──────── Given entries
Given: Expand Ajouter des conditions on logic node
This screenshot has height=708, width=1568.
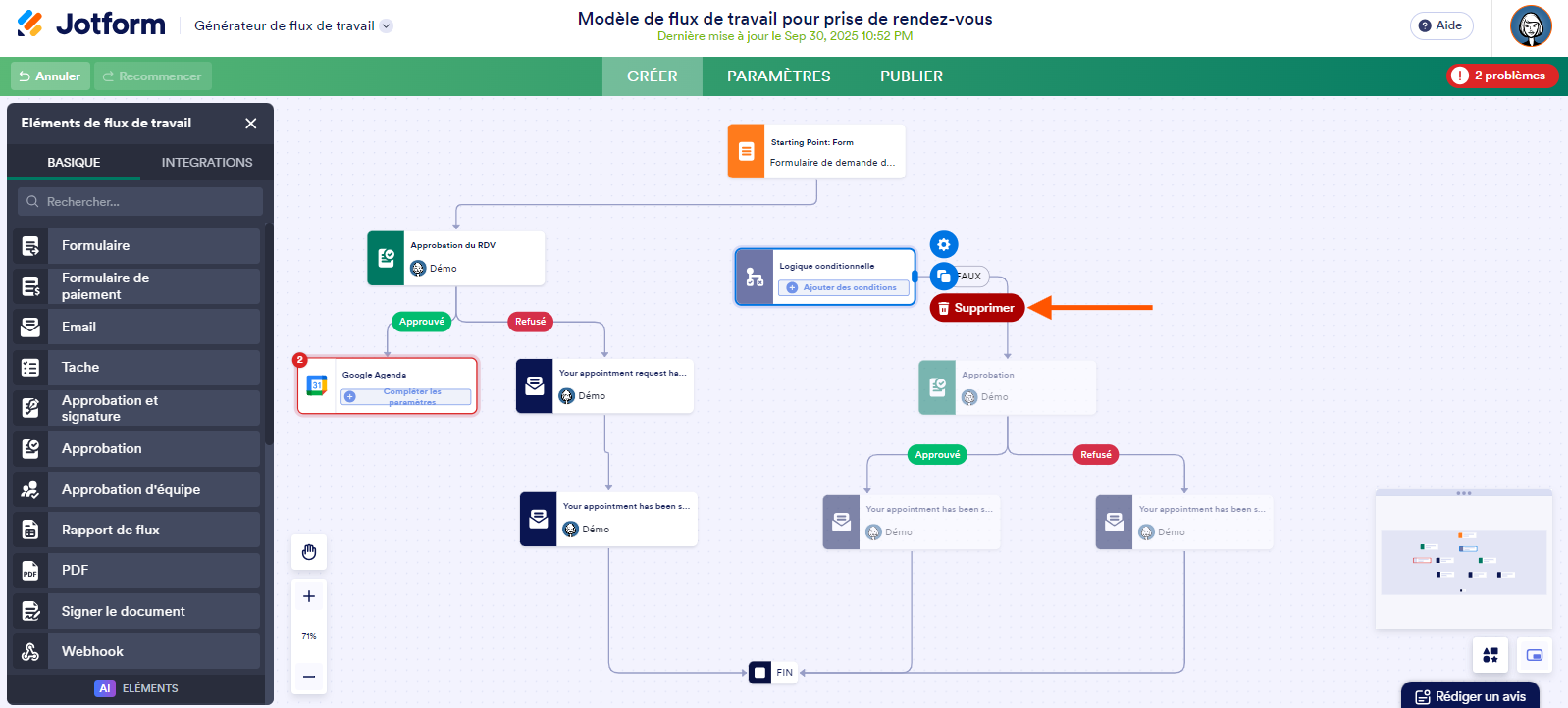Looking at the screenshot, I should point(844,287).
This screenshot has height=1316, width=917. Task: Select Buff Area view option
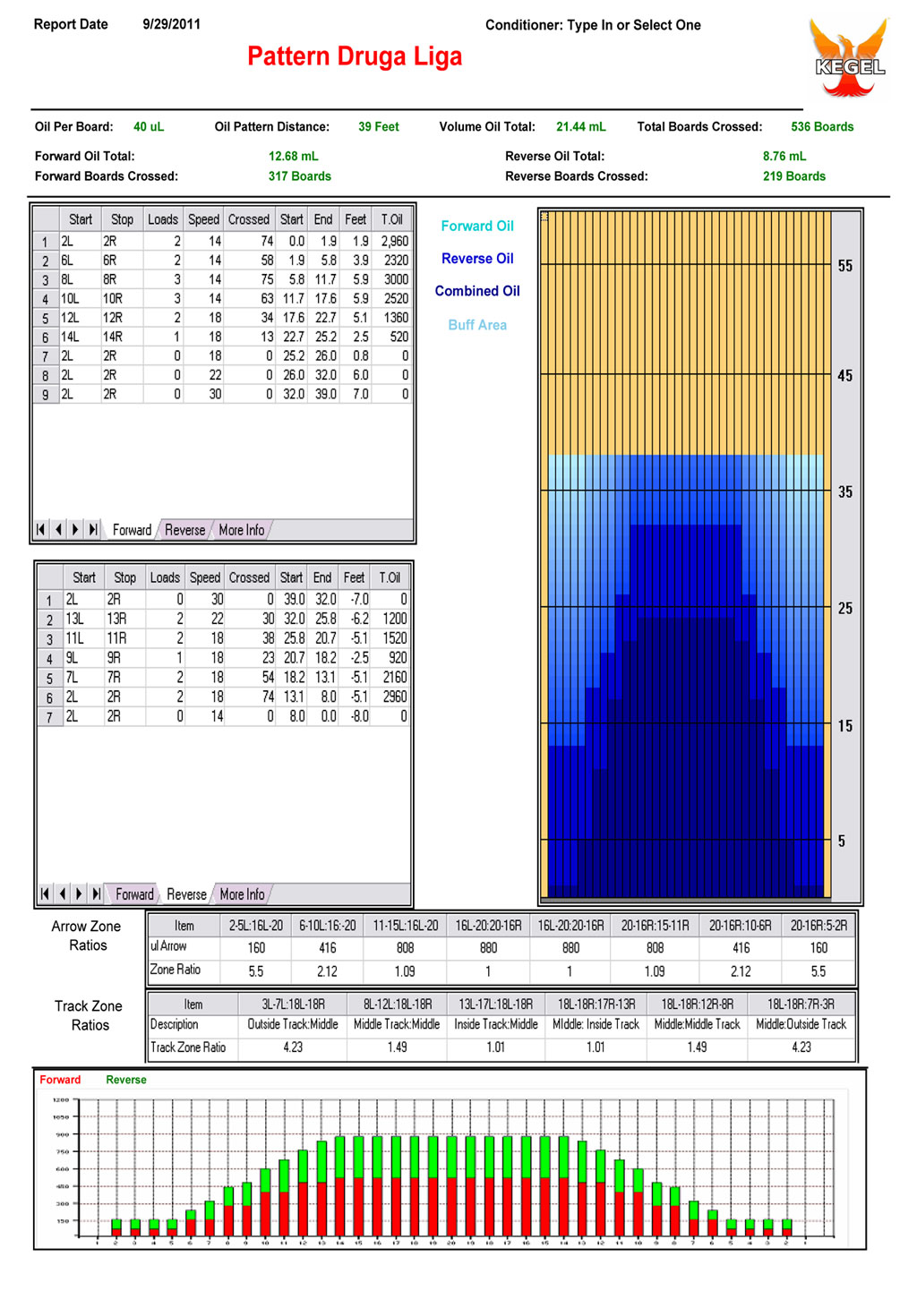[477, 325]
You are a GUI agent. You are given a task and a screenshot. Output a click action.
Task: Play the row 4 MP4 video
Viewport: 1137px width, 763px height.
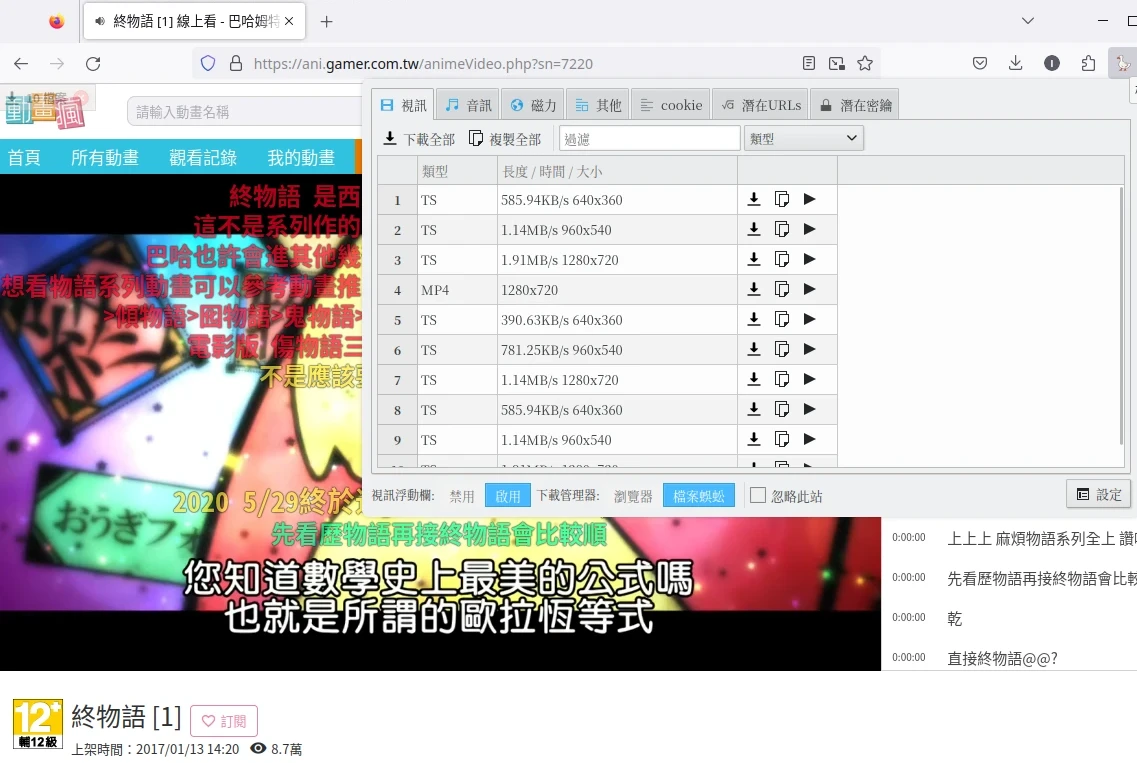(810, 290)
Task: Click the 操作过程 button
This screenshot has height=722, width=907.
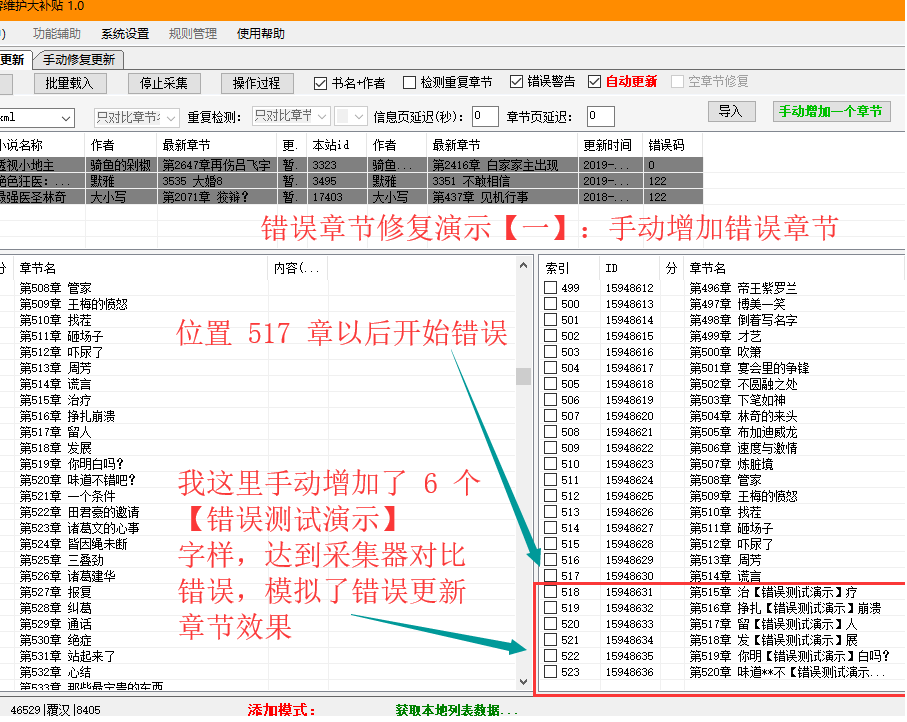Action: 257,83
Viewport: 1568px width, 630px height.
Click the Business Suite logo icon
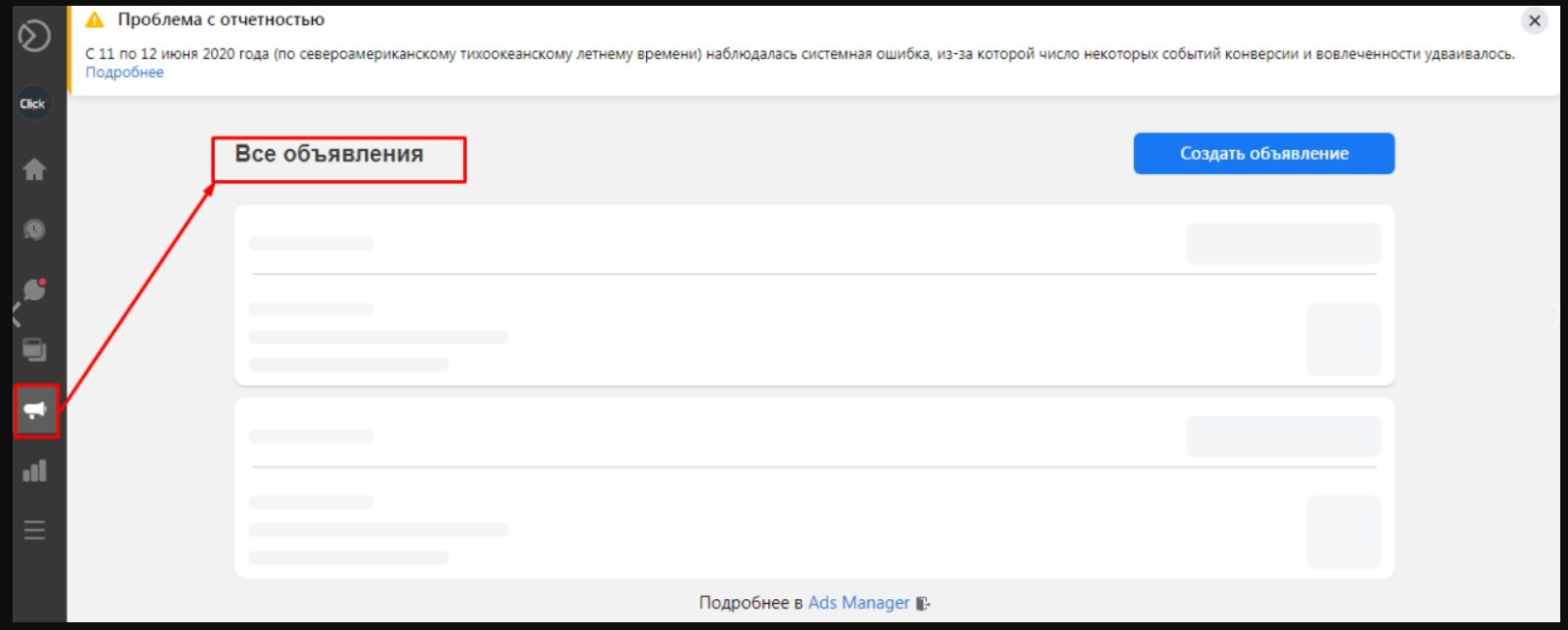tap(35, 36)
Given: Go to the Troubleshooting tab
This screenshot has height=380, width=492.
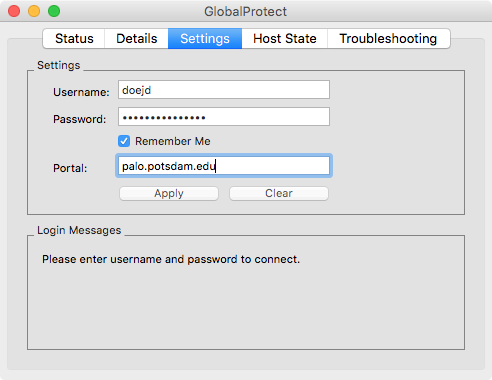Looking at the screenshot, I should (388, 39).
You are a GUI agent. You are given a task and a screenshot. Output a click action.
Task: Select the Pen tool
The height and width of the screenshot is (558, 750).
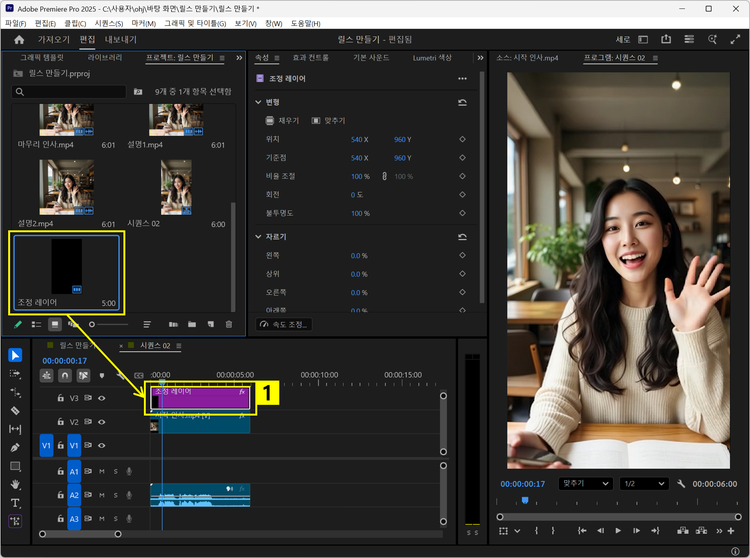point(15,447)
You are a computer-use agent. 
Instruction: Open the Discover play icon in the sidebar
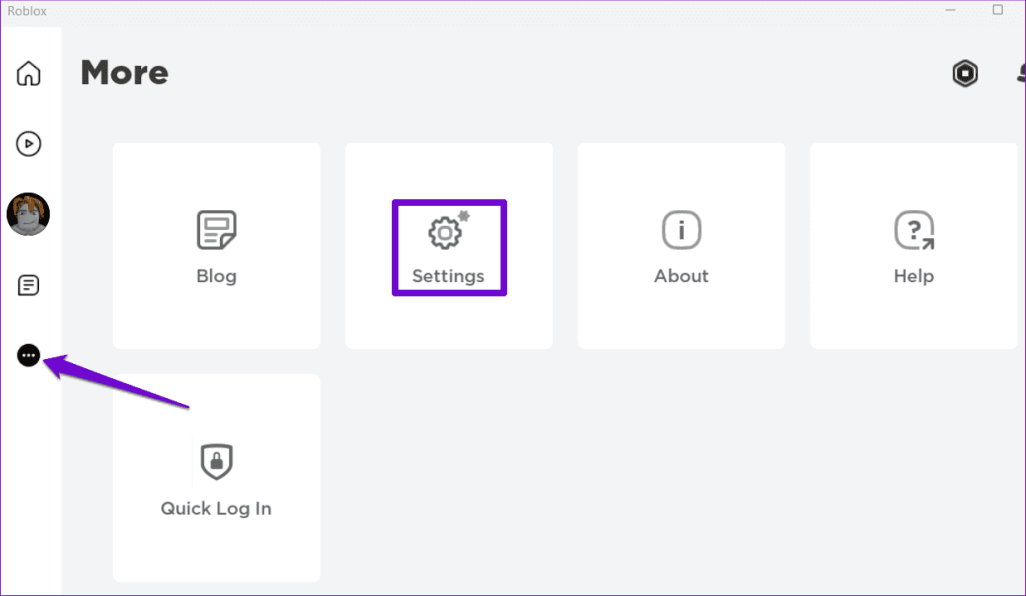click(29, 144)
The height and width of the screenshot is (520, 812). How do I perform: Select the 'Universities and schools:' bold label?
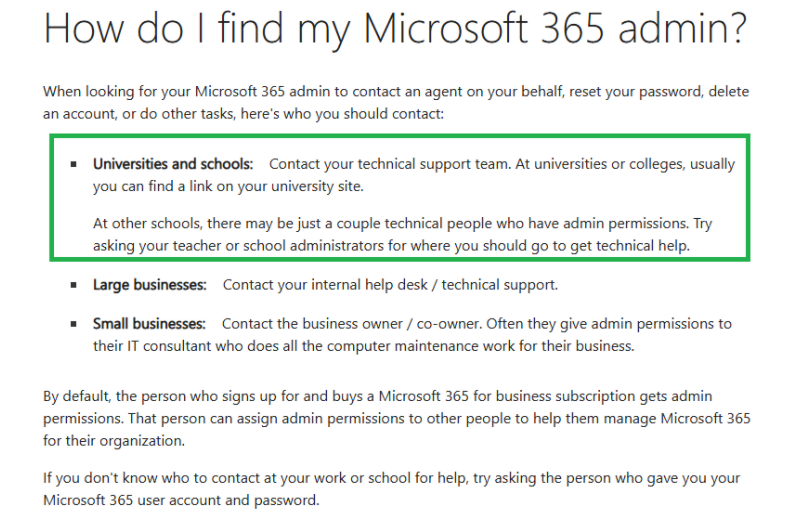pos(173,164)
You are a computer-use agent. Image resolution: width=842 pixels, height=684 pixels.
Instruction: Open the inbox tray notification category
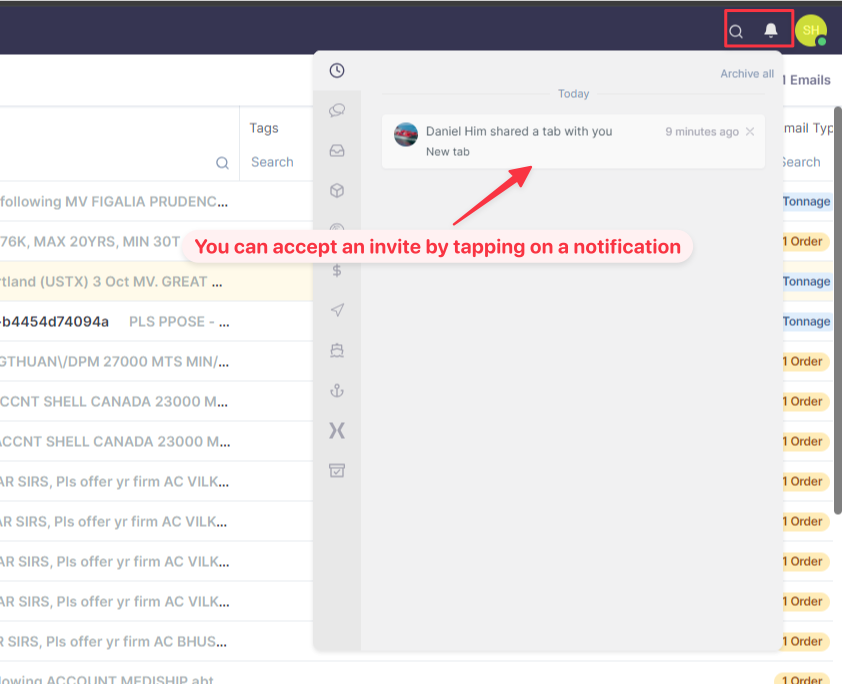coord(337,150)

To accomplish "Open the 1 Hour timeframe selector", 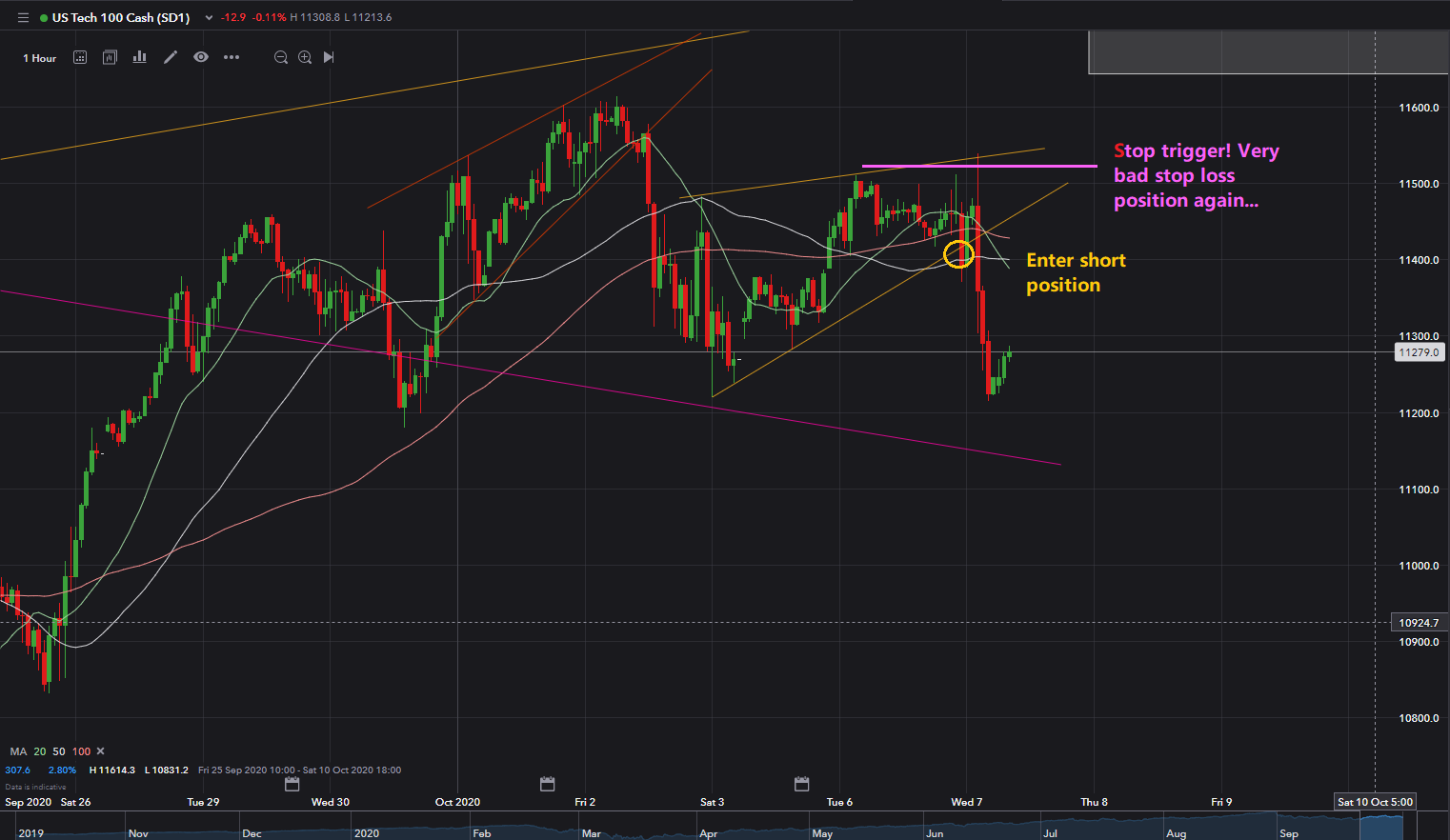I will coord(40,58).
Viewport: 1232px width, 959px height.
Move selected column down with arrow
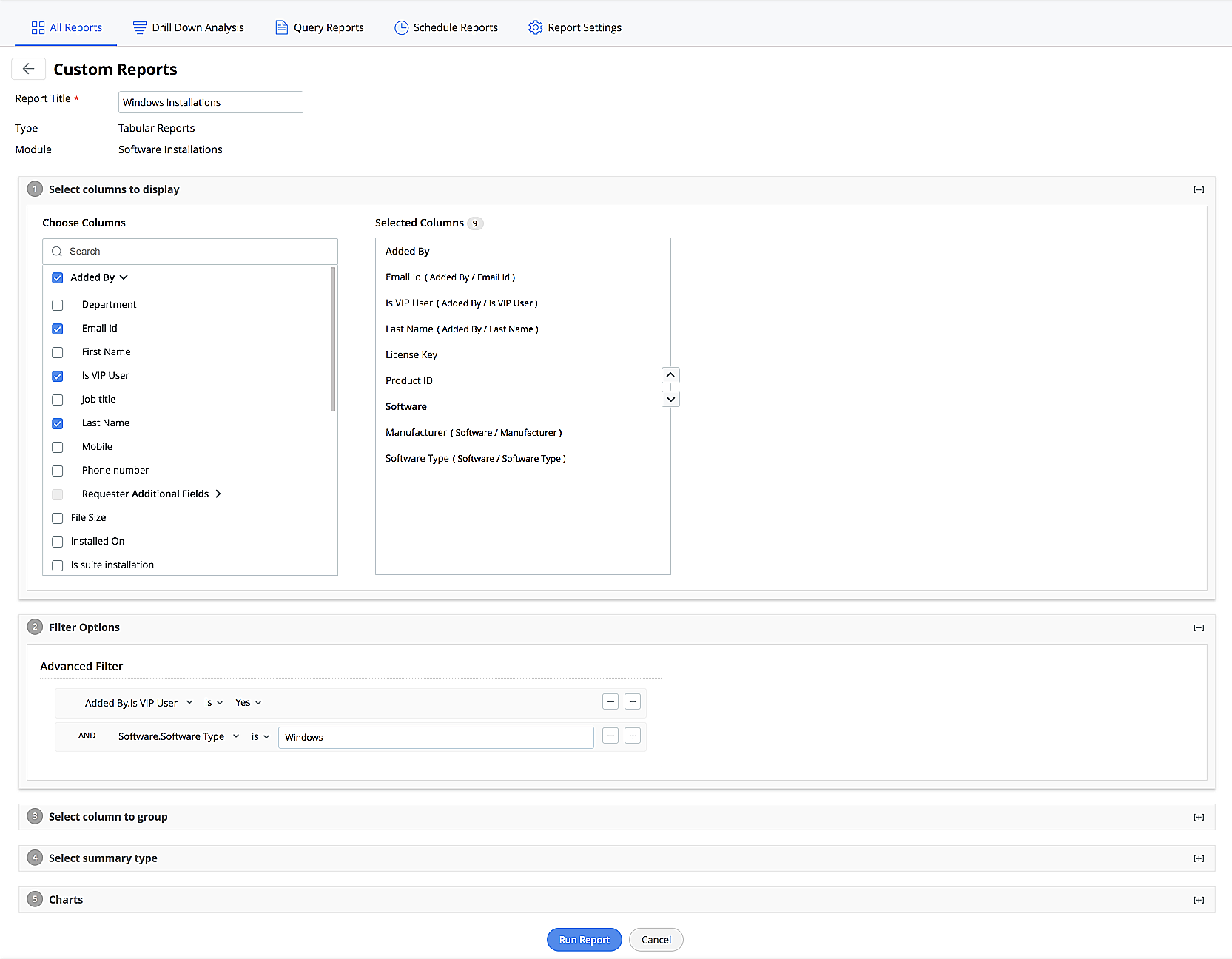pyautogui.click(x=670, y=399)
────────────────
_Your objective:_ Can you rewrite the data from the start through the line containing "Action: 257,83", replacing "GUI agent" with "interface agent", changing nothing else and leaving out the pictures?

_Written reply:_
Given: Expand Ajouter des conditions on logic node
This screenshot has height=708, width=1568.
Looking at the screenshot, I should point(844,287).
This screenshot has height=1316, width=917. Task: Select Buff Area view option
[477, 325]
You are a interface agent. You are given a task and a screenshot. Output a click action.
Task: Play the row 4 MP4 video
Viewport: 1137px width, 763px height.
(810, 290)
Task: Click the 操作过程 button
This screenshot has height=722, width=907.
Action: 257,83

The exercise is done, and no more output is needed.